Now as for the religious significance of all of this I am not properly educated on the topic of Buddhism and eastern religions in general (and I would welcome any input from my readers) to speak with any authority but I do have a few thoughts on the matter. The obvious signification of all this pouring of water, aside from the clear advantage of doing so in the hottest part of the year, is a kind of cleansing. And indeed Buddhists like their religious counterparts elsewhere do not limit such ritual ablution to this one time of year. Any day of the week one can see people in the temples pouring fragrant waters and oils over the images of Buddha (often paying a little money for the use of the cup or mug to a little stall outside the Wat). Now this is one of the many ways for Buddhists to acquire merit.
And clearly there are parallels for cleansing in most major religions. For the people of the Book such cleansing has been an essential feature of religion dating back to antiquity. Cleanliness in mind and body has been a central feature of Judaism since its inception and the hygiene of the Jews spared them many of the excesses of the plague and the ire of their gentile neighbours. John the Baptist inducted Christ himself, the anointed one, into the rite of baptism and we see Christ later washing the feet of commoners. One of the many features of the old religions of Palestine that was taken up by Catholicism was baptism and every catholic child for the last two thousand years or so has been either baptised or denied entrance to heaven. Of course anyone knows that Holy water is good not just for baptism but is also the bane of vampires and sickens most lycanthropes.
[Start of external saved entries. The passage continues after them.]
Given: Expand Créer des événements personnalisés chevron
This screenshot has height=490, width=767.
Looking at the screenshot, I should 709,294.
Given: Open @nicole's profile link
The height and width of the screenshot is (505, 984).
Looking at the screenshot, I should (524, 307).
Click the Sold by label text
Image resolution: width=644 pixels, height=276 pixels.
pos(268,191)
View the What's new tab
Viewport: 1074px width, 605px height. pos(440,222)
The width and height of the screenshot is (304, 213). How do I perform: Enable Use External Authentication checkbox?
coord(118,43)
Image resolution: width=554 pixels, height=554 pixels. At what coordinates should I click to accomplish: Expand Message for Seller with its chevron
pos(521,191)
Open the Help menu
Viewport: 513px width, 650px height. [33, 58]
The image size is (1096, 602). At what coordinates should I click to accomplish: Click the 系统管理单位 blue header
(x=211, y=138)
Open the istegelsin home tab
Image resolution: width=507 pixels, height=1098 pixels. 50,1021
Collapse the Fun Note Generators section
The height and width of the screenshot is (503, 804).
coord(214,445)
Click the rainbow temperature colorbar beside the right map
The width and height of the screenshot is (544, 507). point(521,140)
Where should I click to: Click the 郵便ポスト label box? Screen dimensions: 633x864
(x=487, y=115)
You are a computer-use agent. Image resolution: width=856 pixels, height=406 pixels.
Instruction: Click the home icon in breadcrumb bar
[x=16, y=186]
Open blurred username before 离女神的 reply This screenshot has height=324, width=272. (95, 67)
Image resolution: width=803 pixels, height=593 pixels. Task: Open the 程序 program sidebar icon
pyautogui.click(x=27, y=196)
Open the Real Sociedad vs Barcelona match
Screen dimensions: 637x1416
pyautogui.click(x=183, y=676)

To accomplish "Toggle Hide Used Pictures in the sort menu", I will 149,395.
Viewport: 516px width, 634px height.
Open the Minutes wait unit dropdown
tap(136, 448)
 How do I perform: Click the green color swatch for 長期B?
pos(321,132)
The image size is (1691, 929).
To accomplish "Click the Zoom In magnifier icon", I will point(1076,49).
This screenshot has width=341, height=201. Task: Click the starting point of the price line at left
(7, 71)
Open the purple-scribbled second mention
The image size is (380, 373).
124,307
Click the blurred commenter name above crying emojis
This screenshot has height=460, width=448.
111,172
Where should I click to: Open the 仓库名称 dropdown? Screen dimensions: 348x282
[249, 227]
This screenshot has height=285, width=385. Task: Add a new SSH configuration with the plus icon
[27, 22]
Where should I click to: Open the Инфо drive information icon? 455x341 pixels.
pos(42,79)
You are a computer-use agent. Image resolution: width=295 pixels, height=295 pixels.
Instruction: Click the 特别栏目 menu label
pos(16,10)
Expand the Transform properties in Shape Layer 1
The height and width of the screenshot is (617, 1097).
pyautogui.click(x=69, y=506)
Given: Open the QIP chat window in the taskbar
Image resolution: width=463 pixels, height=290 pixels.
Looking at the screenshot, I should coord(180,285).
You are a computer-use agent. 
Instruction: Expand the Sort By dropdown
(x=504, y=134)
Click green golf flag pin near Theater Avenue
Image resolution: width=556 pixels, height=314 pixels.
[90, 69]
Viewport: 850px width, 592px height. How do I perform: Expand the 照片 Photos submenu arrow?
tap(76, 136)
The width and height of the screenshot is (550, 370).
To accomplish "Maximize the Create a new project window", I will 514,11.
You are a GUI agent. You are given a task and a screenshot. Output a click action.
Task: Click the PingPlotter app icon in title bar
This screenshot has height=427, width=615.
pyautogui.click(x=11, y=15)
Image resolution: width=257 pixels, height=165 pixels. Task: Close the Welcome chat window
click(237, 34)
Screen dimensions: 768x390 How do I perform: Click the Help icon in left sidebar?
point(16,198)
And one of the most obvious and central features of Islam is ablution before prayer- hence the ancient mosques of the middle east are surrounded with fountains and water basins and any time of the day one can see the faithful dutifully washing themselves around any busy mosque. Hindus flock to the Ganges to drink in its sacred waters (despite the festering corpses and huge quantities of sewage- few get sick from this apparently) and massive festivals like the Kumbamala (sp?) celebrate its sacred properties. Any reader of the Classics can see that the Greeks and Romans would regularly engage in ritual cleansing and any entrance of pollutants into the sacred precincts of a temple was considered most impious. I have no doubt that similar things can be found throughout Africa, whether Dogon or Zulu, and hence onwards to the pyramids of the Mayans and Aztecs and on to the cannibal tribes of Papua New Guinea (ok I am really just guessing here- but it seems likely).
But I really cannot imagine any of them having a festival anything near as cool as Song Kran (religion can be such a downer sometimes). The Thai have a specific national character that allows for this, and permits piety and fun to coexist, a blessed and happy coexistence. I am singularly impressed. I highly recommend Song Kran to all lovers of festivals, water and fun. Incidentally Chiang Mai is a really beautiful place to visit anytime of year, but I will write more full on this topic elsewhere.